As I stand in line at a café for a sandwich, a girl, so tiny and flat chested that I couldn’t tell if she was eight or thirty, stands in front of me looking rather homely, which, means, I suppose, very stylish. Her grey sweater would fit Hulk Hogan and she seems to have trouble reading the menu. She probably just doesn’t know what the fuck a sandwich is. If she hadn’t been carrying the thousand dollar bag I had just seen at Neiman’s, I would have just assumed she was homeless.

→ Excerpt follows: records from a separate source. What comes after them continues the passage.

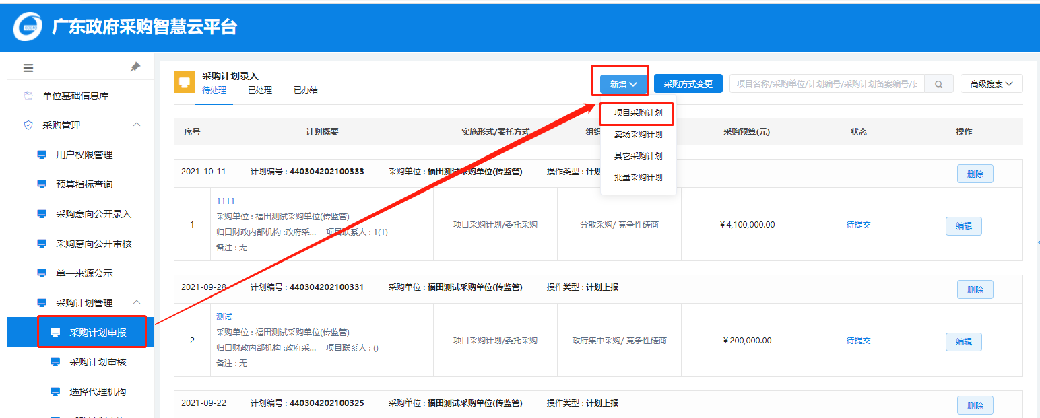Select 项目采购计划 from the dropdown menu
Screen dimensions: 1040x418
[638, 113]
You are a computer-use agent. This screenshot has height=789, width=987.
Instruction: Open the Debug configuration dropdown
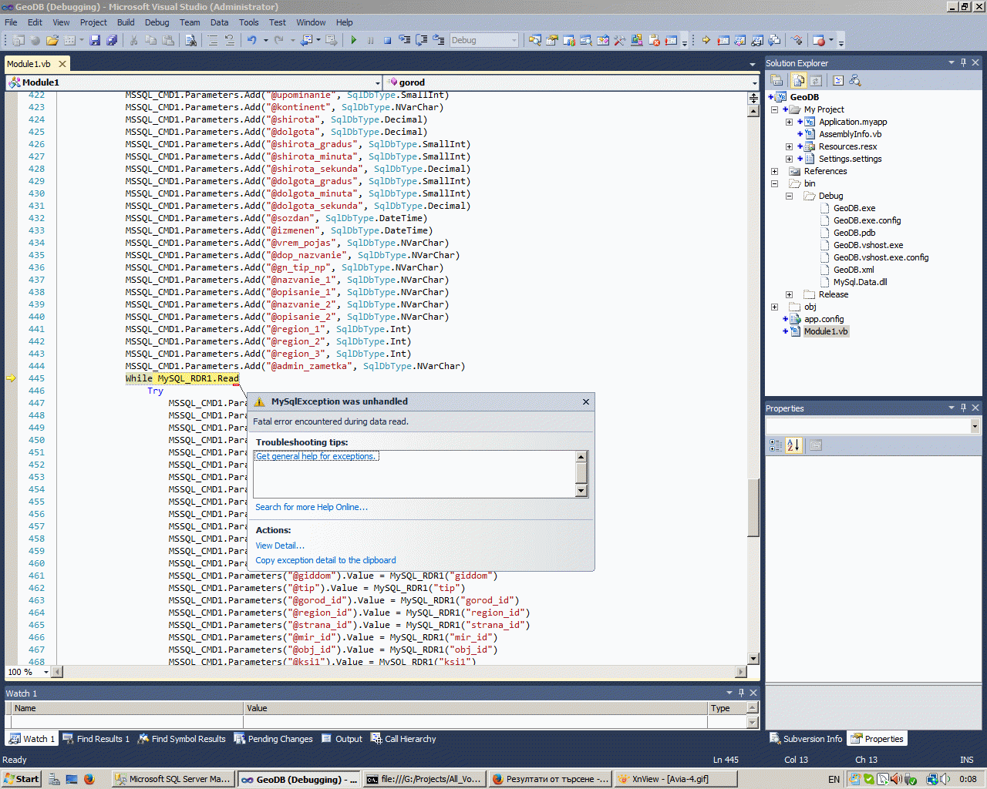pos(514,40)
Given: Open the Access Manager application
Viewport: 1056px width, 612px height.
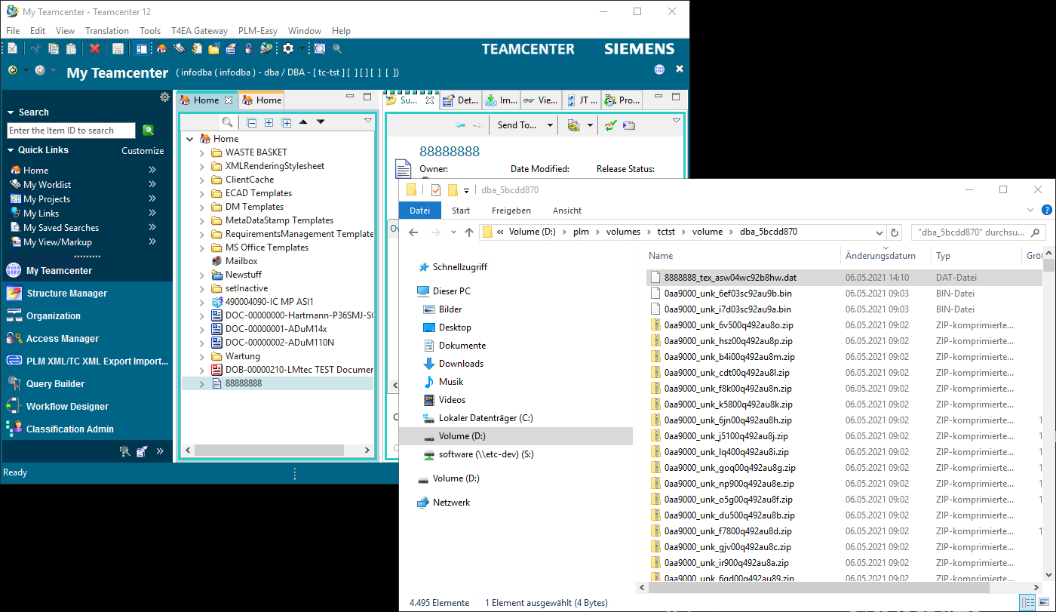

For a moment, her shockingly skinny body makes me feel like the fat girl. Again. I almost feel guilty eating bread, or even breathing oxygen, worrying that the aroma of actual food might carry calories in the air, but I soon get over it. Seeing her boney ass made me pause for a moment, but it didn’t exactly stop me from standing in line for an hour just for a cupcake.

(It was worth it.)

Los Angeles just does that to you. It has me craving white Ray-bans and skinny white-girl fame like Britney craves Cheetos and Marlboros. Unfortunately for me, I’m not fucked up enough to make it in Hollywood. I’m too normal. Too boring. I’m not so much into drugs as I am books. I’m not really broken. I like who I am. My parents aren’t divorced and I don’t have any sex tapes, DUIs, or pregnancy scandals.

Yet.

“I’m seven months pregnant,” a severe blonde tells me at a garden party held in honor of my cousin’s fiancé. I glance to her stomach. It’s oddly flat.
“I think I look more pregnant than you do,” I note.
She rubs her tummy and laughs, “Oh ha-ha,” she drawls, “Please, my stomach is like-“ she motions her hands to mimic a bomb and a bangle bracelet slips past her elbow and up her bicep, “I’m huge!”
“I feel sorry for that fetus,” my friend Steve declares later that day after I tell him about the super-skinny mom-to-be. “Must be completely malnourished.”
“Her womb must be like a third-world country,” I shoot back. “I think Angelina Jolie wants to adopt from it.”

Angelina. Just another famous person I didn’t get to see.

Quote of the day:
“Get me off of here! I’m not happy! Get me down!”
- My mother, petrified, on the Ferris Wheel in Santa Monica.